Au risque de passer pour un amateur, l’opérateur n’est habituellement pas invité à paraître à l’image mais, même quand il prend bien soin de rester en dehors du cadre, sa présence peut parfois être tout aussi malvenue. Confrontés à des sujets d’actualité sensibles ou à un modèle un peu récalcitrant, la pratique de cet art implique dans certains cas discrétion et patience. Elle peut mener son auteur à user de quelques subterfuges pour amadouer un sujet, voire le pousser à dégoter la
cachette adéquate si la situation le nécessite. Pas toujours attendu, ou muni d’un
laissez-passer, le photographe peut être perçu tel un intrus, et quand ses obsessions prennent le dessus, cet argument-là n’est pas toujours suffisant pour dissuader l’artiste. Dans l’ouvrage
Rêves d’avions, Jean Dieuzaide nous conte une de ses mésaventures survenues sur le tarmac de l’aéroport de Blagnac. Pourtant bien habitué des usines de la SNCASE (Société de construction aéronautiques du Sud-Est) et passionné d’aviation, il n’obtient pas l’autorisation d’immortaliser le tout premier envol en 1949 de l’
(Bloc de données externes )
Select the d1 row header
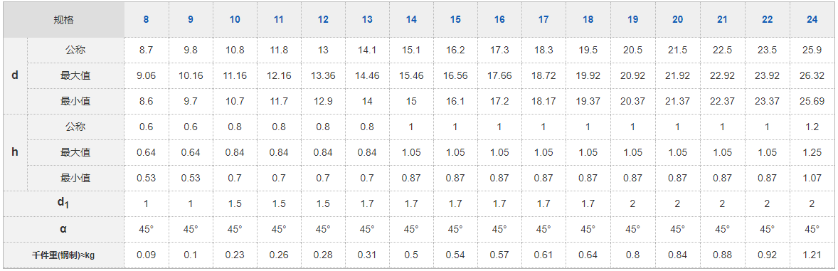This screenshot has height=271, width=838. tap(63, 203)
Armagnac. Mais que nenni, cela ne va pas l’arrêter pour autant. Pour rien au monde il ne manquera l’événement. Toujours équipé de son Rolleiflex, mais cette fois dissimulé sous un long manteau, il s'introduit tout de même ce jour-là sur les pistes, bien décidé à illustrer le décollage du quadrimoteur. Il en saisit alors plusieurs précieux clichés, mais ces derniers lui causeront par la suite quelques sérieux ennuis : une arrestation, des suspicions d’espionnage, à deux doigts même, paraît-il, de lui coûter la
prison.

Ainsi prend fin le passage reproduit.